## WHAT IS BEING ASKED
Using the records below, return exactly the lines from the one containing "The width and height of the screenshot is (1400, 658)." through the last, and omit pictures.

___ DATA SHOWN

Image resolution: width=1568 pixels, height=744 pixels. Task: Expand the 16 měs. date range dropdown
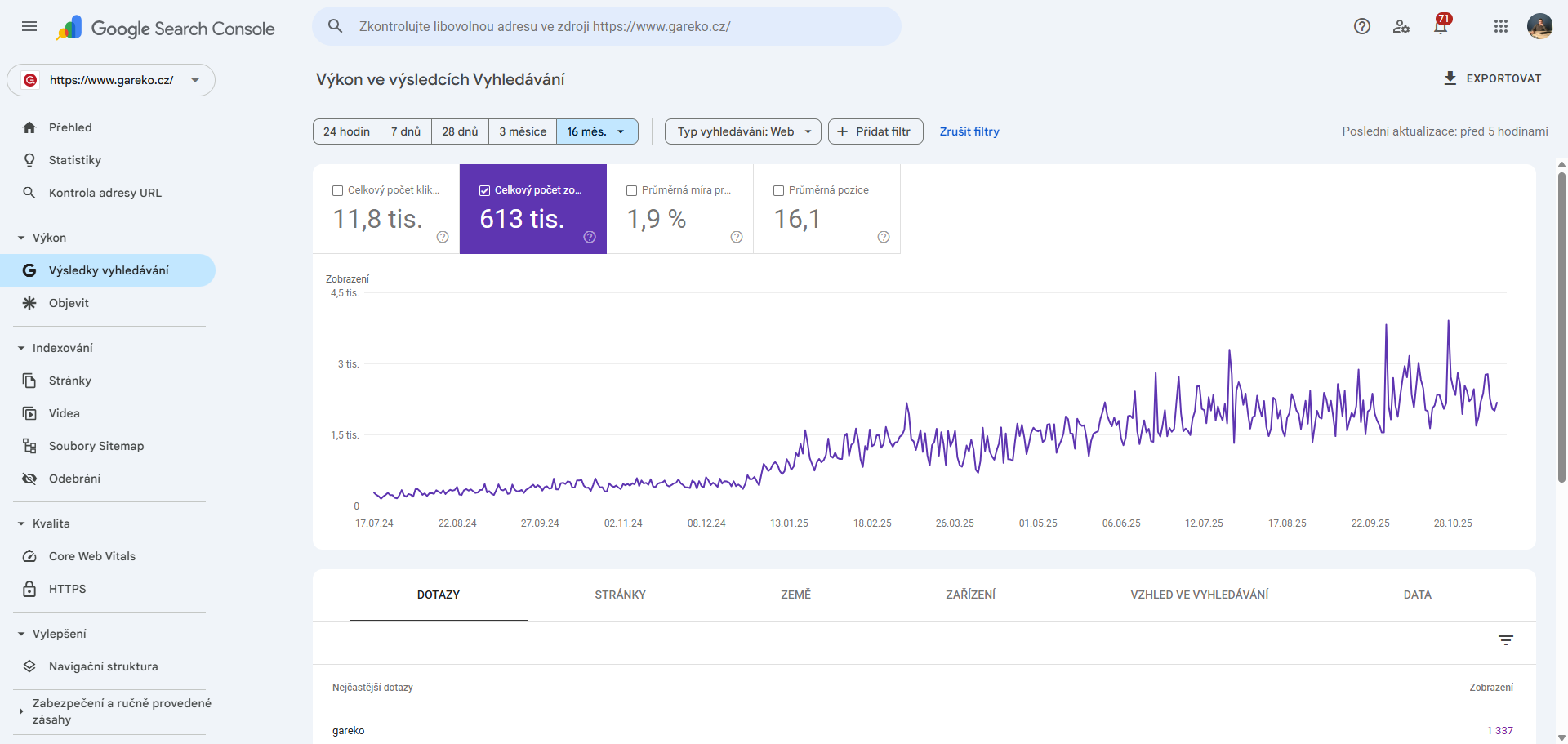597,131
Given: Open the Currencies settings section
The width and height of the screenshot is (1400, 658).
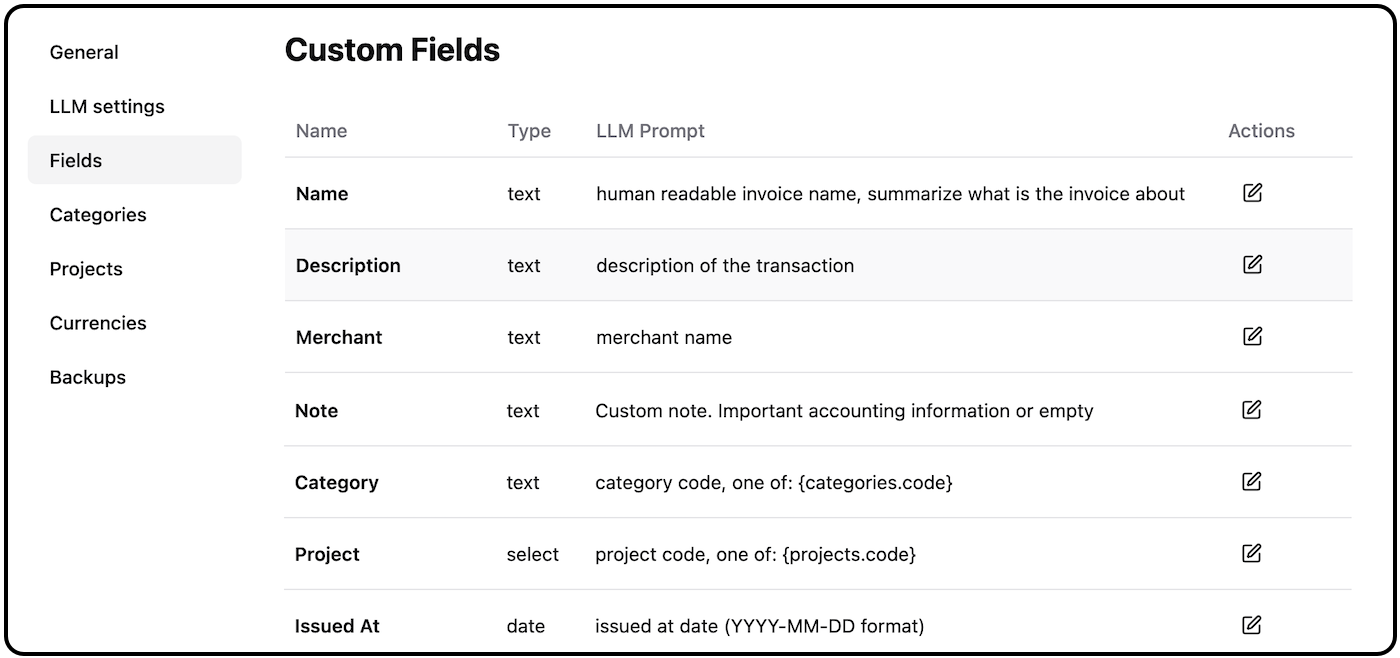Looking at the screenshot, I should point(98,323).
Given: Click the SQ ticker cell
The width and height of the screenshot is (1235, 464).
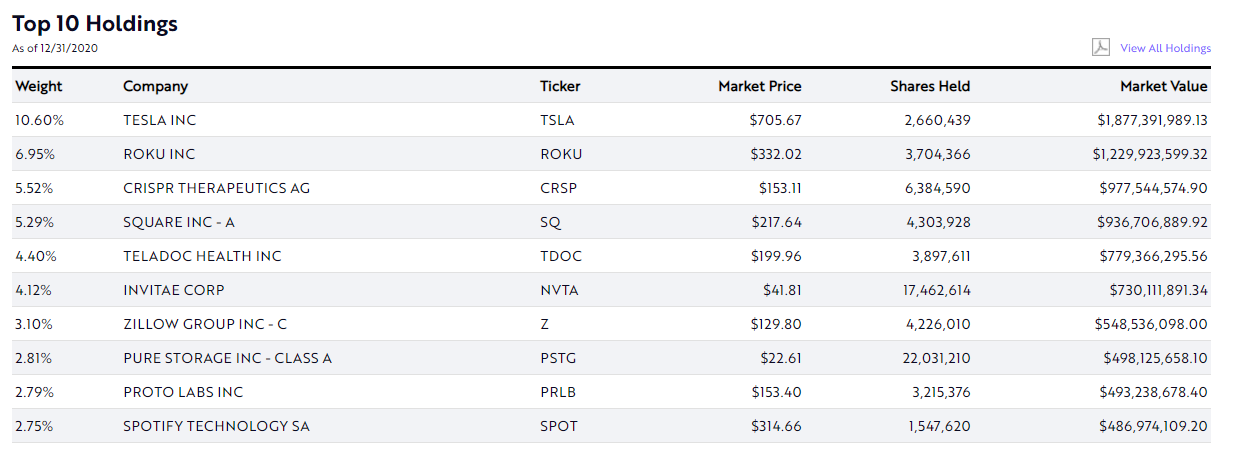Looking at the screenshot, I should [551, 222].
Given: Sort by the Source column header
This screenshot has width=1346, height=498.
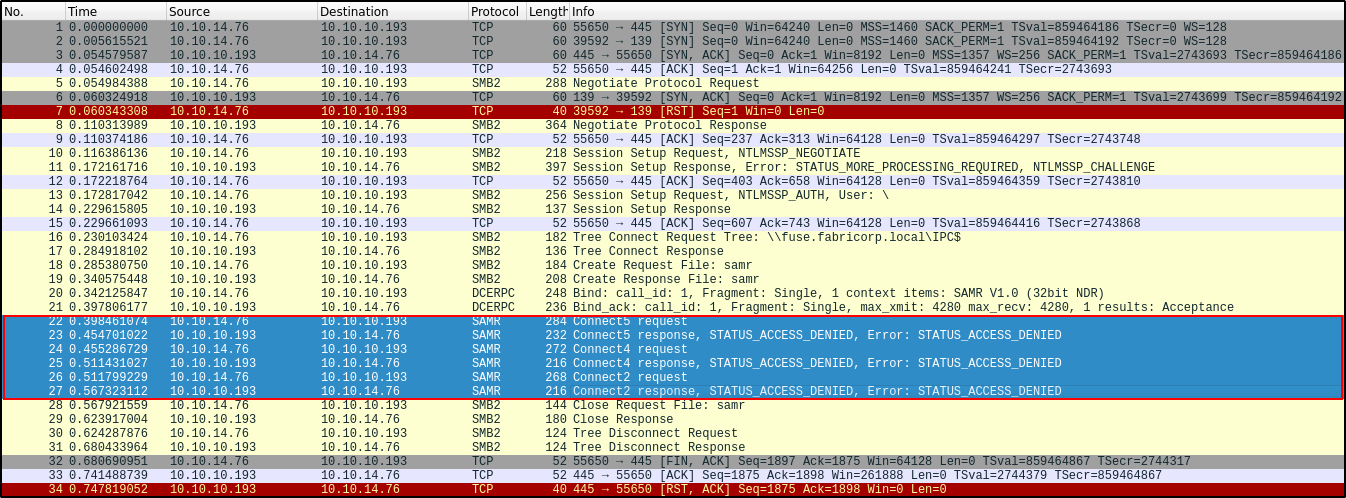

______

## SOLUTION FOR THIS EXERCISE
The width and height of the screenshot is (1400, 658).
Looking at the screenshot, I should point(98,323).
Given: Click the SQ ticker cell
The width and height of the screenshot is (1235, 464).
Looking at the screenshot, I should [551, 222].
Given: Sort by the Source column header
This screenshot has width=1346, height=498.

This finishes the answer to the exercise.